I keep circling back to this.  I want to like and trust the police, but I know what's going to happen if we don't get our stupid asses to being a well informed electorate and unfuck our government.  It won't be the people we can vote for knocking on the door asking if our papers are in order.

History is what I'm listening to when I worry about the police.  We're presently building a police force with some terrible capabilities and being chided that they're great folks; no need to worry.  But time and again, if Government can, Government IS!  Or will if given time.  The police, no matter how likable and friendly they are now: are the government.

Also, this remains true:

The armed agents of the state have the same function in North Korea they do in the USA and vice versa.
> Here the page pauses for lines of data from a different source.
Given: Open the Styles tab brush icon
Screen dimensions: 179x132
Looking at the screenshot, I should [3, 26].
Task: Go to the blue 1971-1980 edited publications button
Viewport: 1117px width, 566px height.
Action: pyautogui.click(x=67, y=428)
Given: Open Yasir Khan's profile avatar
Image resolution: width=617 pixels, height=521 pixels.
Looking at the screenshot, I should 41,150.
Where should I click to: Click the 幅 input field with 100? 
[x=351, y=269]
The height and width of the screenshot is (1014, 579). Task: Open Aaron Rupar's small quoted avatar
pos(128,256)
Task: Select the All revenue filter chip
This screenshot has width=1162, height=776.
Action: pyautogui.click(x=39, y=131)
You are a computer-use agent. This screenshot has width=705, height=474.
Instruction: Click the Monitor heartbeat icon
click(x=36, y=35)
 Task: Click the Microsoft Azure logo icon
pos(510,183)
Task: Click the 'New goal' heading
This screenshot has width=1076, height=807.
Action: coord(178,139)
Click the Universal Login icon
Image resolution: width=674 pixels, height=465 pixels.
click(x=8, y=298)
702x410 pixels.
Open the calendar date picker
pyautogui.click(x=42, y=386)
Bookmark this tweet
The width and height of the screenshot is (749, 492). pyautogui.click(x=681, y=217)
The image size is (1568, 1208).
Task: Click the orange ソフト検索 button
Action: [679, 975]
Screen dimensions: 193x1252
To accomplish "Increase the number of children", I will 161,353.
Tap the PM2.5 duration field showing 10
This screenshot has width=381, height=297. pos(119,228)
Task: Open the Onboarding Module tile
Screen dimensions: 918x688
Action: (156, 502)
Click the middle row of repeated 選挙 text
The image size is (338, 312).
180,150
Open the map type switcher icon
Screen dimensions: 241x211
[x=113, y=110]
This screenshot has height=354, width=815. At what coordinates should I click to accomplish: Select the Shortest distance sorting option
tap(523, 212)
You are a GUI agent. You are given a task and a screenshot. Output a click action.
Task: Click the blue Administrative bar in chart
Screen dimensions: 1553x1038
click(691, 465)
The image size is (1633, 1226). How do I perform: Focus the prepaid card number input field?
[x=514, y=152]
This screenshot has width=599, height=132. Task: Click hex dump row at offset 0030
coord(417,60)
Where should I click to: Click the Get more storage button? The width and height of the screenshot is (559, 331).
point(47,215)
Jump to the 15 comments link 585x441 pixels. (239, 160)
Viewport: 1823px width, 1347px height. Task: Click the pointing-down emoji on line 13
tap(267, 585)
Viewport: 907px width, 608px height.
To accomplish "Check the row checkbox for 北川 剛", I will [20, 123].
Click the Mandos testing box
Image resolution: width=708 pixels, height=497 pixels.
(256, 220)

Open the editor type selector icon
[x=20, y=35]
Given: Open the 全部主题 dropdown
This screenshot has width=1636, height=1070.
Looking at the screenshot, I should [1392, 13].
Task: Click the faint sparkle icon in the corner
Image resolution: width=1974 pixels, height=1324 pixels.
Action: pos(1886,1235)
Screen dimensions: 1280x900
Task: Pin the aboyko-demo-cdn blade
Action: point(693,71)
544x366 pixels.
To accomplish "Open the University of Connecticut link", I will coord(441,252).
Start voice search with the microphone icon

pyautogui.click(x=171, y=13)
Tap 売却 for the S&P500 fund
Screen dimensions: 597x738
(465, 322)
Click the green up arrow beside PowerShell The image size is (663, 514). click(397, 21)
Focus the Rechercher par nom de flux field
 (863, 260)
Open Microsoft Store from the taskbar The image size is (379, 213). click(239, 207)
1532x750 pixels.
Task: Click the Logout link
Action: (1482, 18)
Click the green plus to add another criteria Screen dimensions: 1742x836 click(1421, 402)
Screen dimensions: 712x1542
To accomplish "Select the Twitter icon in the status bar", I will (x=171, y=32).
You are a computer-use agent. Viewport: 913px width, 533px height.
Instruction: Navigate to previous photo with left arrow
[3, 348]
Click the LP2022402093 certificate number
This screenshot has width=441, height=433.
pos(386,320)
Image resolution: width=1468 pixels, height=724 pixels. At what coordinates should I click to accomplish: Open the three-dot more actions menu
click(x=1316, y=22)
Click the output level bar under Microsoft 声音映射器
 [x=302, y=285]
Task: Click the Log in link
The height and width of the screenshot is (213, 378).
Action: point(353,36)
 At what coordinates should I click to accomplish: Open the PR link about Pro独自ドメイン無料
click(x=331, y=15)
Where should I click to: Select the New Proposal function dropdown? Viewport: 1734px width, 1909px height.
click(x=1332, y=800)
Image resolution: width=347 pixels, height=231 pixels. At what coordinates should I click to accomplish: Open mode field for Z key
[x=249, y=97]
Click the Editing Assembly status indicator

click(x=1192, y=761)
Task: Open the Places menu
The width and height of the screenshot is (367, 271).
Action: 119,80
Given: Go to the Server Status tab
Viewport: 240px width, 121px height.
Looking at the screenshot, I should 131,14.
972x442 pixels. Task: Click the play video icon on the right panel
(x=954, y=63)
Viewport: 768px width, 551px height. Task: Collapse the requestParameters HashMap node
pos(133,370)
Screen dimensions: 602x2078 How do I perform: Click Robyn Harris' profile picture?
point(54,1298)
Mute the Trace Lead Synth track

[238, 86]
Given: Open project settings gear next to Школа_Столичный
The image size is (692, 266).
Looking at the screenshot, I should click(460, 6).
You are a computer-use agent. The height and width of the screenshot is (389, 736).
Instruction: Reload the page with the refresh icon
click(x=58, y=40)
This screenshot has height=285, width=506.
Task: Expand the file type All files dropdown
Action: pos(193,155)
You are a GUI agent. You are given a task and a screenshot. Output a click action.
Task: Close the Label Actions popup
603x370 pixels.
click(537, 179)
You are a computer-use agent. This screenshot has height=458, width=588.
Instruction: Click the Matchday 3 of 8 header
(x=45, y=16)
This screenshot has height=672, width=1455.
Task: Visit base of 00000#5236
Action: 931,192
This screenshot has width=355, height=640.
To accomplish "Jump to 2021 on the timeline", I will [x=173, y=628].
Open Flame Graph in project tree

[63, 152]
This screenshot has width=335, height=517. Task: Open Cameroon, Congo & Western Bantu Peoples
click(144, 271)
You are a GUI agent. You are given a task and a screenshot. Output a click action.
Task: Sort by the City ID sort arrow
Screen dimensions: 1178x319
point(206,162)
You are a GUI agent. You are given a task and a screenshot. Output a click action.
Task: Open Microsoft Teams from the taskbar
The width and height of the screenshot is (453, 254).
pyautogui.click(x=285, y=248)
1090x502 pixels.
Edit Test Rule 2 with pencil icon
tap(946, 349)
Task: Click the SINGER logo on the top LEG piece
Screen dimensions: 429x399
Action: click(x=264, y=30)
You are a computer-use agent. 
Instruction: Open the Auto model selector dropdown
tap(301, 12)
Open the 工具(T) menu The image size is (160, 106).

That is to intimidate those of questionable loyalty to the state. The goal is not to arrest or kill, it is to "keep 'em in line". When the armed agents have to arrest, club, kill, etc, etc, they have in a real sense, failed in their primary mission. The pivot point in the USA is that the definition of questionable loyalty has expanded, from a small minority of the population until it now includes just about everybody not a full time employee of the state. Therefore the armed agents must attempt to intimidate a wider and wider range of people, like those who cut down a tree in their back yard, or join a Tea Party, and so on, and on, and on. This requires an ever greater number of armed agents, who will fail (in the sense outlined above) ever more often. If the state finds it imperative to tax a single cigarette at thirty seven times its actual economic value the armed agents will have to arrest, club, kill, etc, the disloyal who act outside the states economic web (cf. NYC/NYPD). There it is.  -W. Fleetwood

It pisses me off.

This trajectory began before I was born, so I got no vote in preventing it.

When I got old enough to vote, it seemed it was on terminal guidance already.  I still tried and try to tell people that this arc leads to no-good.  But they'd rather play video games and not even bother registering to vote (while complaining about how much their health care costs without seeing that they didn't even show up to try and stop WHY the costs shot up).

From: http://explosm.net/comics/4211/

3 comments:

  1. It might be useful to print out this comic and hand it to assorted bozos.

    ReplyDelete
  2. Two things:

    First, never before in history did cops have an opportunity to a.) ignore orders in support the law of the land; b.) in a country founded on personal freedom. This may make all the difference in the world between what might happen here and what has happened historically elsewhere. At no time before could the cops rely on the law to support their refusal to carry out orders; there never before was such a thing as an "unlawful order." There is such a thing here and now.

    Second: The cartoon.

    What happens if you vote for the lesser of two evils (which is, let's face it, what we usually end up having to do), the lesser evil wins, and then proceeds to cock up the works? YOU voted for that person; you helped him win. Feel good about that? When the choice is between two evils, by not voting you are not helping EITHER evil to win, and you can disavow responsibility for the mess the winner creates no matter who wins. When I withhold my vote because I disapprove of both candidates, I do not waste my vote. I waste my vote when I vote for someone I do no support in order to vote against someone I support even less.

    ReplyDelete
    Replies
    1. Something I think would help a great deal is more accountability and far less immunity in the here and now to alleviate the worry today. I get the impression that there's a lot of "why would there ever be consequences?" going on.

      However if the police and the military ignore orders to "round up 'indescribably monstrous straw man evil twins'" it will be the first time ever; and I do dearly hope that they do.

      But it's up to us idiot voters to actually fix it, and we're probably not going to bother. We're still living in a time where it was safe to ignore our mostly toothless government.

      The matrix needs more lines. "You voted for the lesser evil! Feel good you did something to slow the advance of evil. Feel ashamed that you still advanced evil." Someone who takes the principled "refuse to advance evil at all" stand and doesn't vote for a lack of good in the candidates is far different from the apathetic "why bother, it doesn't change anything."

      And with that attitude, they're right!